Corte di cassazione – Sezione I civile – Sentenza 14 maggio 2020 n. 8943
In tema di risoluzione del contratto e in particolare con riguardo alla diffida ad adempiere non è giustificabile l’assegnazione di un termine minore di 15 giorni, per i precedenti solleciti rivolti al debitore. Lo precisa la Cassazione con la sentenza n. 8943/2020.
Fondamenti della decisione. Alla base della decisione una vicenda in cui una storica società milanese il 1° settembre 1998 aveva conferito a una Srl l’incarico di assistere in esclusiva sia per l’Italia che per l’estero il proprio management nell’attività di licensing del marchio della società. In linea di principio l’attività era quella di tutelare e incentivare le potenzialità del marchio. Il tutto è proceduto bene fino al 2007. Anno in cui il rapporto tra le parti si è incrinato a causa di dissensi nella gestione del contratto con la società spagnola licenziataria nel settore delle calzature. Seguiva la sentenza del 6 maggio 2014 del Tribunale di Milano che condannava la società milanese al pagamento di 421.674 euro oltre interessi per royalties. Nel rapporto tra le due società, l’azienda milanese avrebbe commesso l’errore di non rispettare il termine di 15 giorni previsto dall’articolo 1454, comma 2, del Cc, quale termine minimo da assegnare per conseguire l’adempimento di una precedente obbligazione.

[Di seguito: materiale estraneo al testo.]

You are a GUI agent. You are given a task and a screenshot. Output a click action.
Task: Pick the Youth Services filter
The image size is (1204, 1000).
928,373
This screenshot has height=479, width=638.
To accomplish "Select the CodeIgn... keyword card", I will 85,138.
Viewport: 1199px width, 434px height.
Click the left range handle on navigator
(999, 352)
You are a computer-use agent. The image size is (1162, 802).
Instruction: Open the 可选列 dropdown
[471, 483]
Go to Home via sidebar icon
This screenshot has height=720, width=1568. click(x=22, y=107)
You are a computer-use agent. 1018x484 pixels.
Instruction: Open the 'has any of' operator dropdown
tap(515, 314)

Il principio di diritto. Sulla base di questa ricostruzione la Cassazione ha espresso un ulteriore principio di diritto secondo cui “in tema di diffida ad adempiere un termine inferiore ai 15 giorni trova fondamento solo in presenza delle condizioni di cui all’articolo 1454, comma 2 Cc,…la diffida illegittimamente intimata per un termine inferiore ai 15 giorni è di per sé idonea alla produzione di estinzione nei riguardi del rapporto costituito tra le parti”.